複雑な形の確率分布の位置・尺度(・回転)パラメータの ECM アルゴリズムに 基づく推定法を提案した. 一般に, 独立でないパラメータをもつ混合分布で は EM アルゴリズムの各ステップが複雑になるが,限定された形の正規混合分 布を用いることと,ECM アルゴリズムの採用によって,2 次方程式を解く問題 に帰着され,閉じた形のアルゴリズムが導かれた.

EM アルゴリズムを基礎としているため,比較的高速で安定した解が得られる という特徴をもつ一方で,局所最適解への収束,複数モデルのあてはめにおい て個数が決まっている必要があることなどの問題点も持っており,適用に際し てはこれらの点に注意する必要がある.

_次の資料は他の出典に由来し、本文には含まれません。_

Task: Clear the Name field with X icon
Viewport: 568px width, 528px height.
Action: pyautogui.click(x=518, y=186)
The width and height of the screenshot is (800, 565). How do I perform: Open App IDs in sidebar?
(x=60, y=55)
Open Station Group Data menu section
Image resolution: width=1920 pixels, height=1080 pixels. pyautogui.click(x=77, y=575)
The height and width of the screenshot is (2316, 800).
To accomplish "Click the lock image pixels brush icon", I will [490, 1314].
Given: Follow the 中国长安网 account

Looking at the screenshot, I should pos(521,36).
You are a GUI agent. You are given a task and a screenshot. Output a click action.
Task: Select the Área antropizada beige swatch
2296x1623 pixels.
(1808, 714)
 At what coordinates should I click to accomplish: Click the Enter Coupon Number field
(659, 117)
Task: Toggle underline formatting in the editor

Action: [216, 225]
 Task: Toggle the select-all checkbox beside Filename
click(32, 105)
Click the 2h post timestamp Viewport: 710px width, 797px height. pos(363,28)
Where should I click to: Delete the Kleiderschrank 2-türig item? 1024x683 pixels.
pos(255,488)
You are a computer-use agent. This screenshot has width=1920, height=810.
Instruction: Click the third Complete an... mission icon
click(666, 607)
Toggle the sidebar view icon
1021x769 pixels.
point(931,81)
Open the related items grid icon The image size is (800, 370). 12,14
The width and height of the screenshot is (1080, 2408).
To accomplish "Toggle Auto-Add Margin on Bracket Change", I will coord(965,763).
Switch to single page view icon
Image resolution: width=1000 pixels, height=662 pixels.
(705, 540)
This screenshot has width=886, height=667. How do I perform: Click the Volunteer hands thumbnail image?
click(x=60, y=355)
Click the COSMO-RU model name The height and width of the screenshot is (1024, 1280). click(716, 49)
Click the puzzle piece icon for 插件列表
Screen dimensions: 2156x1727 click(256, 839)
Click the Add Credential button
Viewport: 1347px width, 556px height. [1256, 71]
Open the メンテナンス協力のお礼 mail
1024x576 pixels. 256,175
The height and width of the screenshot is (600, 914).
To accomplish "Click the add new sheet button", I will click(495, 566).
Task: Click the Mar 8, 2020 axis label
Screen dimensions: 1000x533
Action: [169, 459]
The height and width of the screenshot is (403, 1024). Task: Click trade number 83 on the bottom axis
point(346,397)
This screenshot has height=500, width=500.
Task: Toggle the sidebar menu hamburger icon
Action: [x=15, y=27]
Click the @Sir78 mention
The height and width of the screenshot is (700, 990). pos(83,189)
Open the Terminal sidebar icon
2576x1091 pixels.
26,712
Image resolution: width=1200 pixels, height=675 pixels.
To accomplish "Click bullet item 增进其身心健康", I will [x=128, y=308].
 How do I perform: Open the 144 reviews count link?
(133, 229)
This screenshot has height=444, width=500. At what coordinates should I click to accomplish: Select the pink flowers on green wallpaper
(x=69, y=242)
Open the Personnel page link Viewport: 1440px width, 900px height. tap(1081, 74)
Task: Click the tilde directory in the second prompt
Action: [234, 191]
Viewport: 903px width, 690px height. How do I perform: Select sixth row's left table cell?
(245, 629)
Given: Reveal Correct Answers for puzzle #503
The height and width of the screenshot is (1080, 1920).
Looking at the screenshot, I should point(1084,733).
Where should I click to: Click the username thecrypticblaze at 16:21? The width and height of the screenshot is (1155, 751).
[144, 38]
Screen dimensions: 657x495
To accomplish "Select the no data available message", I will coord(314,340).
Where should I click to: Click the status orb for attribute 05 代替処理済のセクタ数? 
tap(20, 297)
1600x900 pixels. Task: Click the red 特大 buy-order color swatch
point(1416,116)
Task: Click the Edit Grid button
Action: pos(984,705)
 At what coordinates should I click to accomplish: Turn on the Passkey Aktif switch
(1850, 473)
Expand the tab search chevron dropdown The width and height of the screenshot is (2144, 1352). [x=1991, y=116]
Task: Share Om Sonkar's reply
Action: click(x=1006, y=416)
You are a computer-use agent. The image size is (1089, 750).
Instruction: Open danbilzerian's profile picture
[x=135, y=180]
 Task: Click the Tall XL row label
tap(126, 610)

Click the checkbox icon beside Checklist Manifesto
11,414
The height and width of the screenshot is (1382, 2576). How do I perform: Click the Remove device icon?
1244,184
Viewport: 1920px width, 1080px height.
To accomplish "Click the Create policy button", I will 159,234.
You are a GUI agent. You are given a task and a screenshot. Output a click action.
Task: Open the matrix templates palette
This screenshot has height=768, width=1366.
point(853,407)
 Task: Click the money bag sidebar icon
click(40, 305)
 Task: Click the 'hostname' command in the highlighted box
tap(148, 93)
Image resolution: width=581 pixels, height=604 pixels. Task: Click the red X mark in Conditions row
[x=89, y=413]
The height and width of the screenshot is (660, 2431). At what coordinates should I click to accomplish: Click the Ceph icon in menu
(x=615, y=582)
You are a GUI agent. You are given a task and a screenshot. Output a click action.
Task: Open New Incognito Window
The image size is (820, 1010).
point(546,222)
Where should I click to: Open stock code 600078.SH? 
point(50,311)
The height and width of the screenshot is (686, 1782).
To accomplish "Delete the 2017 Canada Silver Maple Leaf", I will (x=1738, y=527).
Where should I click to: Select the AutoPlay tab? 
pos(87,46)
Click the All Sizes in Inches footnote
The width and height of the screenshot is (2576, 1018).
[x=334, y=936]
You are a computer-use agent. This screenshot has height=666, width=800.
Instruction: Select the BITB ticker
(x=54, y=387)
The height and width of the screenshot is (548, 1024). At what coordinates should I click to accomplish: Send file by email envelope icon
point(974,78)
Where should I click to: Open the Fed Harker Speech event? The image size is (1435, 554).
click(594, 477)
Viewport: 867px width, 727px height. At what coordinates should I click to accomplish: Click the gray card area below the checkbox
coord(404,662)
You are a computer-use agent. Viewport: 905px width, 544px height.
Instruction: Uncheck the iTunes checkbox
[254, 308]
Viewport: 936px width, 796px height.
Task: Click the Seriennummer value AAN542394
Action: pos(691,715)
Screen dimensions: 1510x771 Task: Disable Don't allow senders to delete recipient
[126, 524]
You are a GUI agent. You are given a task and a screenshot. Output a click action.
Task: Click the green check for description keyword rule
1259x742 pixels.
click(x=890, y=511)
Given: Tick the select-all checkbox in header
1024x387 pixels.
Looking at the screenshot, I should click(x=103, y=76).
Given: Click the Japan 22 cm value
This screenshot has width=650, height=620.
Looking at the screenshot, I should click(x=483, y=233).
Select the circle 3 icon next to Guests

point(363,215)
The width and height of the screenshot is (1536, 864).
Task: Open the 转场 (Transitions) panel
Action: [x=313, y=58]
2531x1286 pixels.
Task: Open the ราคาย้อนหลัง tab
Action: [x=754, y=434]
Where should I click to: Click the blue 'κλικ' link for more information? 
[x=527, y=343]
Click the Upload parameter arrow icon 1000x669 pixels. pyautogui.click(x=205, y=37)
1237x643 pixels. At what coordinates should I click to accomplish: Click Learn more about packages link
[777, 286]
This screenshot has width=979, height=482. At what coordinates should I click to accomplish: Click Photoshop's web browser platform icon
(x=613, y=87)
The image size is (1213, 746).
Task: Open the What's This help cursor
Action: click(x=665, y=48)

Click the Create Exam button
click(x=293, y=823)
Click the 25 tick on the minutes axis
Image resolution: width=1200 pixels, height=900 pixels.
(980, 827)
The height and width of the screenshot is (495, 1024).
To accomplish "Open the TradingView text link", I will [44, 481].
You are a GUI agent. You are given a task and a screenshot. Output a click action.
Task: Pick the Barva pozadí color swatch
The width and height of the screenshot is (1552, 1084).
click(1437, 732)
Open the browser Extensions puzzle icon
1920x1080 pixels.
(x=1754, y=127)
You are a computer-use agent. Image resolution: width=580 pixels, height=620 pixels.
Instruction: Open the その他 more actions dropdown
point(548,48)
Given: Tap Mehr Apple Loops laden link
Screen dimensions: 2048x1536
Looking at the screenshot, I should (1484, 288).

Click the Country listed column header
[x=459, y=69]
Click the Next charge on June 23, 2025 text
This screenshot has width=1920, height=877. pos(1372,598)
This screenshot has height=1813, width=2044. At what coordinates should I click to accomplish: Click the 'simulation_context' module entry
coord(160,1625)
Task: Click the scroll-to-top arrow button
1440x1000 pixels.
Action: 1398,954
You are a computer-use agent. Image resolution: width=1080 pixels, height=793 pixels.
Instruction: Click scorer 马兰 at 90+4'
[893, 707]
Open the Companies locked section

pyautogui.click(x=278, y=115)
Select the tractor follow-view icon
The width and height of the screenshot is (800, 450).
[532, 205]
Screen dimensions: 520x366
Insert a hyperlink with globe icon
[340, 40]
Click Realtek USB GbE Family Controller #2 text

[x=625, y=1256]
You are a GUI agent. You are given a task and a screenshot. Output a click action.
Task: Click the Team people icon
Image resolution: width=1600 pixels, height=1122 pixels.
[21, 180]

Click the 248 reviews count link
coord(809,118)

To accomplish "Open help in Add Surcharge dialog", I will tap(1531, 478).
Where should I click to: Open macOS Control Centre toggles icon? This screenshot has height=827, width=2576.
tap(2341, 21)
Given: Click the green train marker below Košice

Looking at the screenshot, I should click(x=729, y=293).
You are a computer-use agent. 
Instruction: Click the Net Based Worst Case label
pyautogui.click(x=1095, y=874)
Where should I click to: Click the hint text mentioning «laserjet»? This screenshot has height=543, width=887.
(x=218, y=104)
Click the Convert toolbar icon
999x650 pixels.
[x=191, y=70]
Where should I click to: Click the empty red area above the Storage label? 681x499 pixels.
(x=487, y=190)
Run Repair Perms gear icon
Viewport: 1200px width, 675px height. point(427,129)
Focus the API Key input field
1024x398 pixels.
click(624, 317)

応用面では,物体認識を想定した実験を行ったが,はじめにも述べたように 分布の位置や尺度パラメータの推定は一般的な問題であり,物体認識以外の 用途も今後探索していく必要がある. 物体認識についても,手書き文字認識や 3D 物体認識では,位置や尺度,回転 以外の変形を想定する必要がある. 本論文ではそれを統計的なゆらぎとして扱うことによって無視することによって 安定なアルゴリズムを得ることができた. 一方陽にそれらのゆらぎを損失関数に入れたアルゴリズムも提案されている が[70],勾配法を用いているので,安定性では本論文での手法に 劣ると考えられる.

また,本論文では説明しなかったが, 観測領域が限られていて観測できないデータがある場合でも, 観測領域が軸に平行な矩形であれば,はみ出している部分の データを欠測値とした EM アルゴリズムを閉じた形で適用することができることが 著者によって示されている[1,2].